July 23, 2015 1:49 PM

WASHINGTON—Five days after well-known Tibetan P

Tenzin Delek Rinpoche died in prison in Sichuan province, another Tibetan died while serving a two-year sentence near Lhasa, his family tells VOA.

Sonam Wangchuk, says his father-in-law, environmental activist Lobsang Yeshi (Chinese name: Luosang Yixi), died July 17 in a hospital while being treated for a head injury from what he said was torture during detention in Dzogang County, from where Yeshi was transferred to Chushul Prison earlier this year.

Bangchen, a Tibetan newspaper in India, reports Yeshi was detained in May 2014, two days after a protest against Chinese mining took place near the Salwan River. At that protest, one man committed suicide by jumping off a building and another man stabbed himself.

Yeshi, who was the village chief at the time, and six other Tibetans, were taken to a detention center where they were kept for almost a year.

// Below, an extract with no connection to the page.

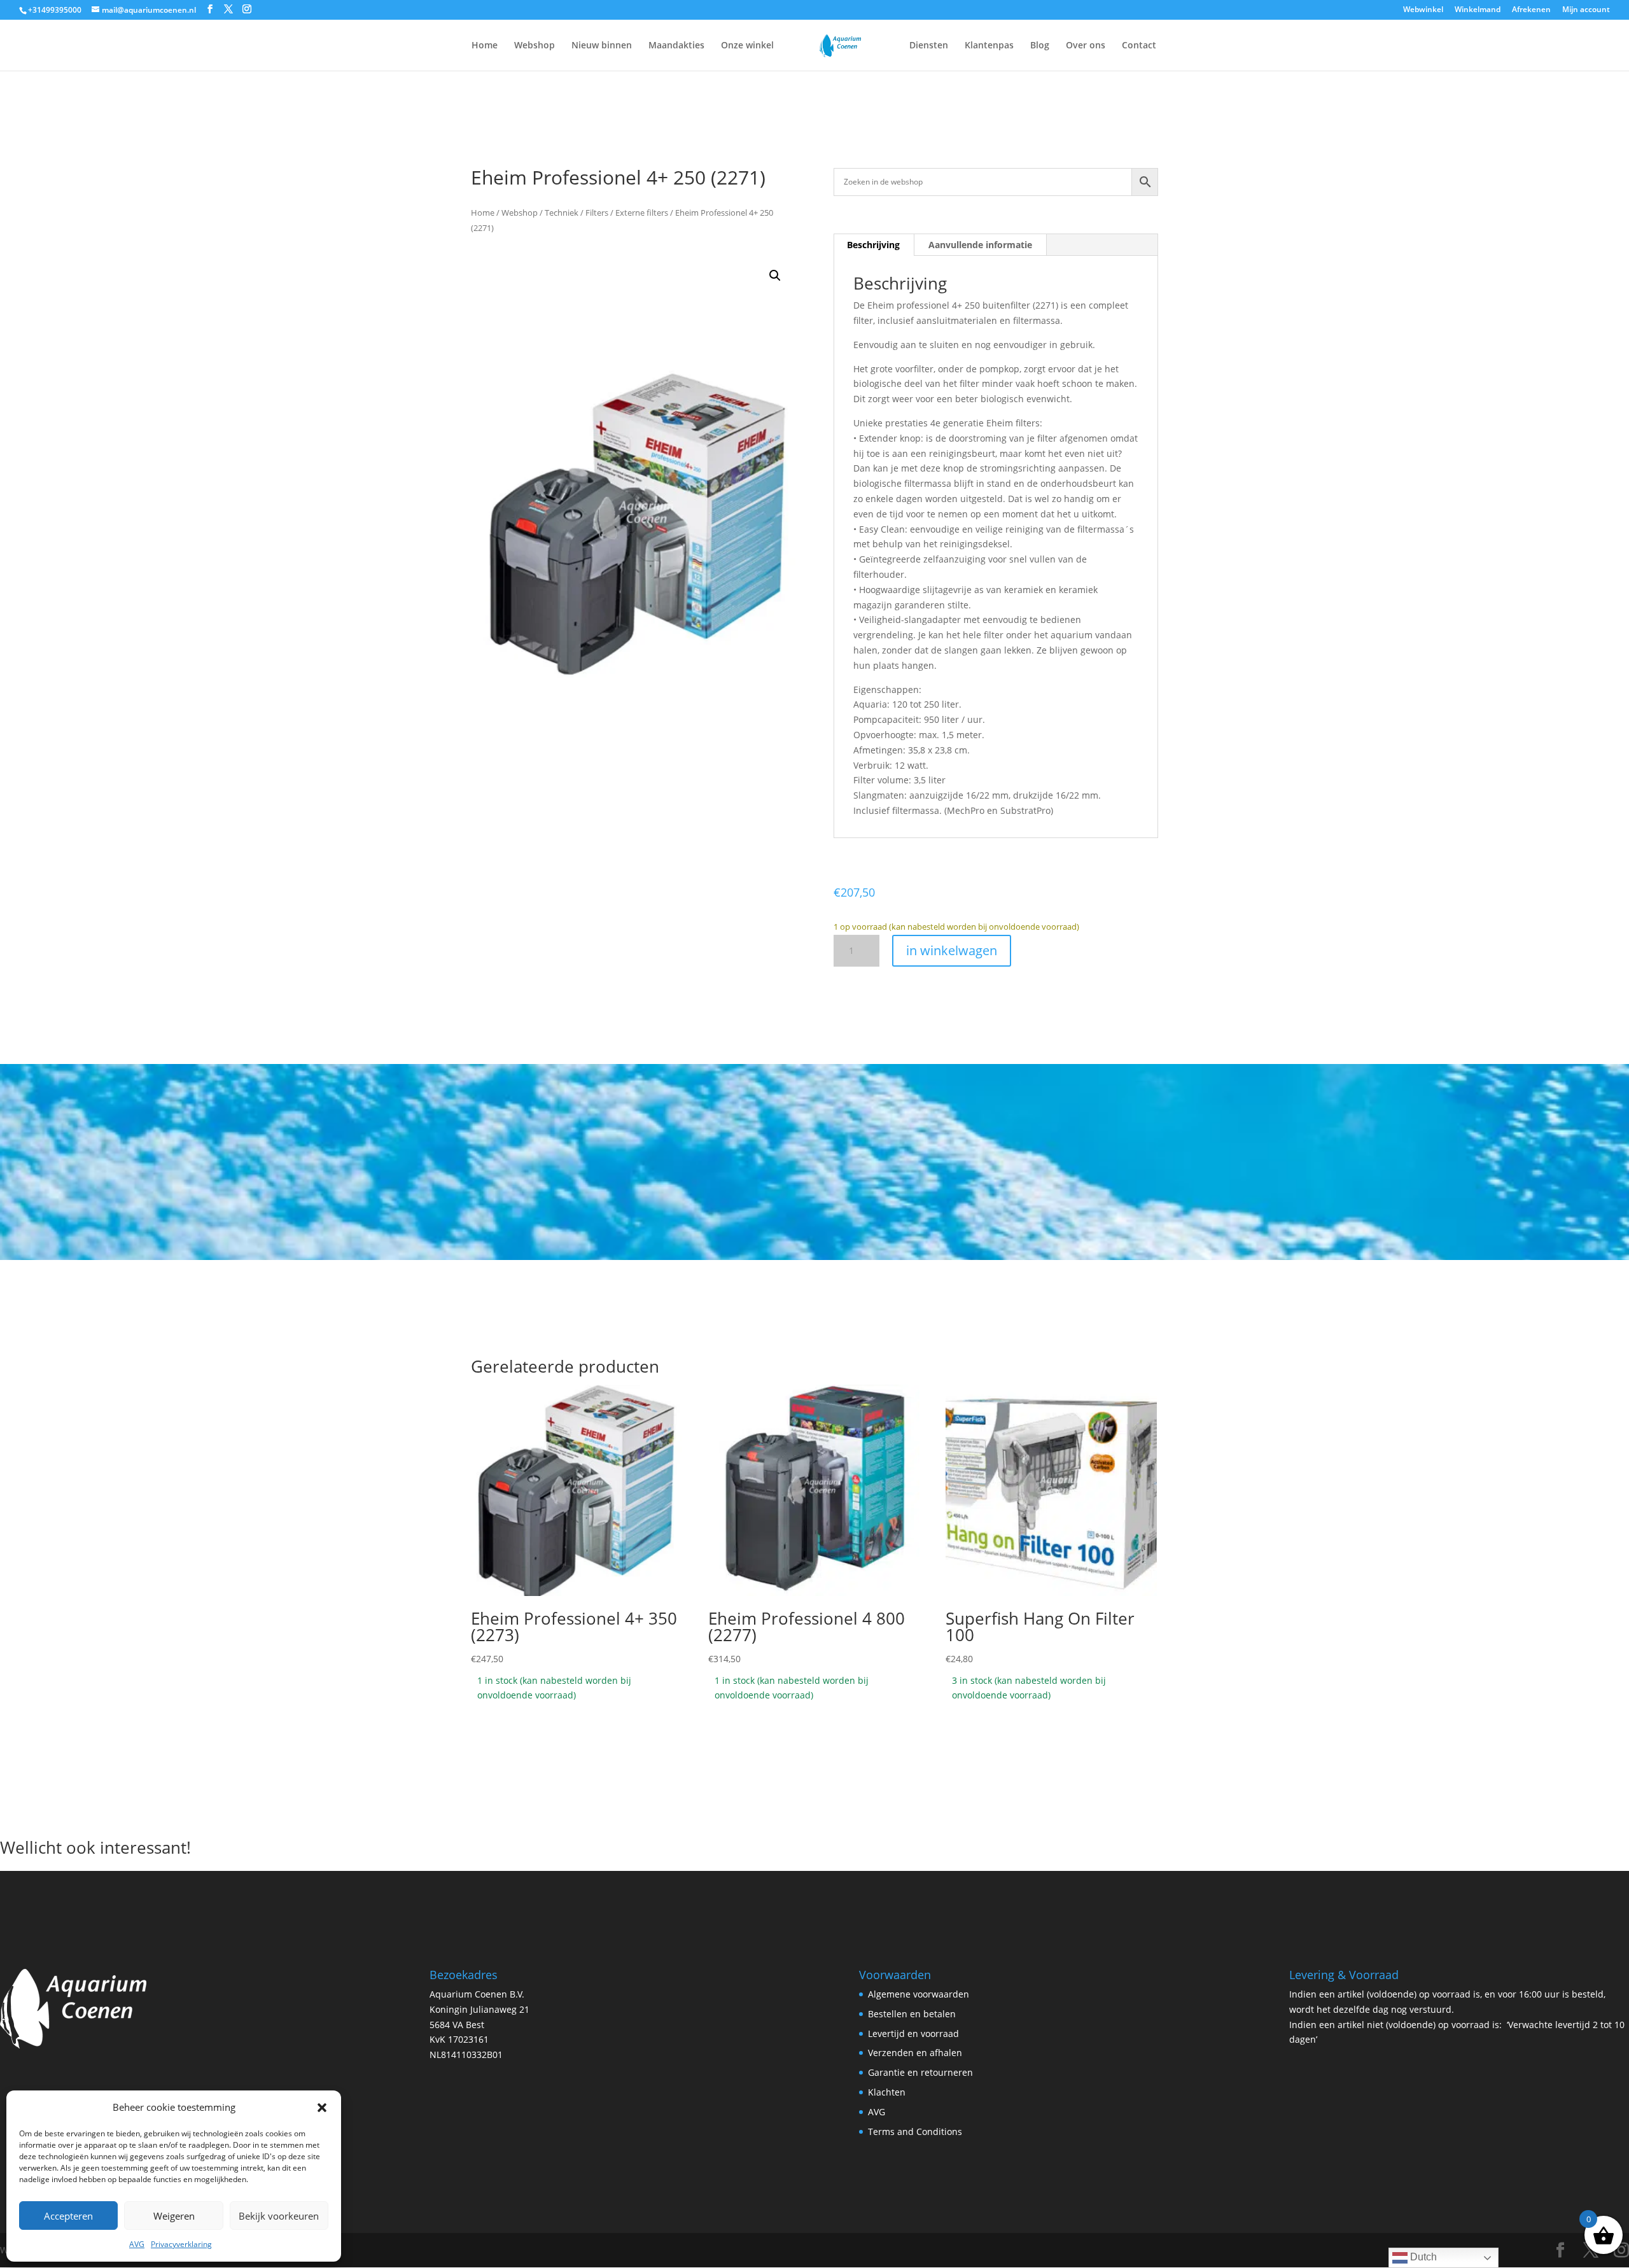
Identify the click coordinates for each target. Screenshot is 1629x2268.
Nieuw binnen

“They were initially told that it was just for a talk when they were taken to the county seat,” Wangchuk told VOA. “But they were kept in the county detention center nearly a year, during which they were tortured and interrogated.”

Each man had received a two-year sentence.

Yeshi’s son-in-law, who lives in India, told VOA’s Tibetan Service only one monk was allowed to go into the hospital to conduct a prayer service, and two of his family members were permitted to attend the cremation on Tuesday.

Chinese authorities have not yet commented on the death.